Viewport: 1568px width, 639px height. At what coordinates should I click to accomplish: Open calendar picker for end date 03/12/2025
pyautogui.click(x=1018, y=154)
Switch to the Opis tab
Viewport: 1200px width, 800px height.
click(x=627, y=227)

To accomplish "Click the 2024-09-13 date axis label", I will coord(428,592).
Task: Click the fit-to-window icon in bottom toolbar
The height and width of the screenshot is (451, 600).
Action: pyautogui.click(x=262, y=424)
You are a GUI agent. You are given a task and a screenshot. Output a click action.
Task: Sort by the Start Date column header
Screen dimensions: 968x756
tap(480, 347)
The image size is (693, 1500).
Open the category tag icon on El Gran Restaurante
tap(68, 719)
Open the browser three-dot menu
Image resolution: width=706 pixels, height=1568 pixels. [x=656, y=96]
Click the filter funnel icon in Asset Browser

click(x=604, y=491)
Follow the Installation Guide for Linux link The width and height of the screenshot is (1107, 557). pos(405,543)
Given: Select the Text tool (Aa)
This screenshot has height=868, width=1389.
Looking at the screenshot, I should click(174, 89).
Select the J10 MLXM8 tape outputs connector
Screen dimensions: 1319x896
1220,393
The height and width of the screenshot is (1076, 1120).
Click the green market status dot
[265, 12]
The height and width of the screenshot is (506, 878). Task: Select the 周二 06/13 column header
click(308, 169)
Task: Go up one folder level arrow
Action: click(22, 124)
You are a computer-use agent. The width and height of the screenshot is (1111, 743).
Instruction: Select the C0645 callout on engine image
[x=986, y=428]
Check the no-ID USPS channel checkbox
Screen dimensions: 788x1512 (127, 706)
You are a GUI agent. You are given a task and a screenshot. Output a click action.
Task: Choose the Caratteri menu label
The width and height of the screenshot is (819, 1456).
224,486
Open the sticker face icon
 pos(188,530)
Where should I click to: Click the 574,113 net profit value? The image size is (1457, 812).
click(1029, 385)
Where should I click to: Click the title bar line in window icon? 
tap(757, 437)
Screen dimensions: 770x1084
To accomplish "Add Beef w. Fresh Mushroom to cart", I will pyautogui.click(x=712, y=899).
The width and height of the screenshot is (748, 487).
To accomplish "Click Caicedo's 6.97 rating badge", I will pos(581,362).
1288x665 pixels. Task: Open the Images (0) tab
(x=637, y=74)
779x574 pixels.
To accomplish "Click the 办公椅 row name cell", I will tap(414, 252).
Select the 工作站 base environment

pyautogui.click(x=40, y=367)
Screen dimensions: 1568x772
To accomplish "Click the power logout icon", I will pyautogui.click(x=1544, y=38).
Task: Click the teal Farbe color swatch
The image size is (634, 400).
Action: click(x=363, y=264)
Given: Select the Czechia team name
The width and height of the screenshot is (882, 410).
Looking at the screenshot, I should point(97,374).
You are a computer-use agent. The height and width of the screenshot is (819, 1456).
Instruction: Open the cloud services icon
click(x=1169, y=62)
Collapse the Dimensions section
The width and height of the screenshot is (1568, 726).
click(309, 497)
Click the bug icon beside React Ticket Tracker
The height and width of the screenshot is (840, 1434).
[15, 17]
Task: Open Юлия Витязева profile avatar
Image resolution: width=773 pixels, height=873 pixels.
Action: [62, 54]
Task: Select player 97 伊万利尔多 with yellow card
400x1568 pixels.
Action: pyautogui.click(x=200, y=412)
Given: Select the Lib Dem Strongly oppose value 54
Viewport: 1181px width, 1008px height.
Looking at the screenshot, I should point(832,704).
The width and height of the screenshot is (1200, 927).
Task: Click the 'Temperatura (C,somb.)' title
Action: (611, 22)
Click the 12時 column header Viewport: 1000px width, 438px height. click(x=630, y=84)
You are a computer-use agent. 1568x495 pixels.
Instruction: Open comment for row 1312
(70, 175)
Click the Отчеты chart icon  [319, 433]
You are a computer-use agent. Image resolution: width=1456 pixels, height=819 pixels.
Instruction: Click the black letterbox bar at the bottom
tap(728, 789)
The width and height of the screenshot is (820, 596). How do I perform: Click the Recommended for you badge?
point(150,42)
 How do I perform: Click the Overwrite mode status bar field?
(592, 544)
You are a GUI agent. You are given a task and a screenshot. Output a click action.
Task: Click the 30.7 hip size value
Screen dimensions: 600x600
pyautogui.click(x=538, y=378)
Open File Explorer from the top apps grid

PROMPT: Please print the stretch of the listing that opens with the line containing "The image size is (693, 1500)." and closes with the line containing "Image resolution: width=706", keeping both of those lines and copying every line verbatim.

OUTPUT FOR THIS EXERCISE:
The image size is (693, 1500).
Open the category tag icon on El Gran Restaurante
tap(68, 719)
Open the browser three-dot menu
Image resolution: width=706 pixels, height=1568 pixels. [x=656, y=96]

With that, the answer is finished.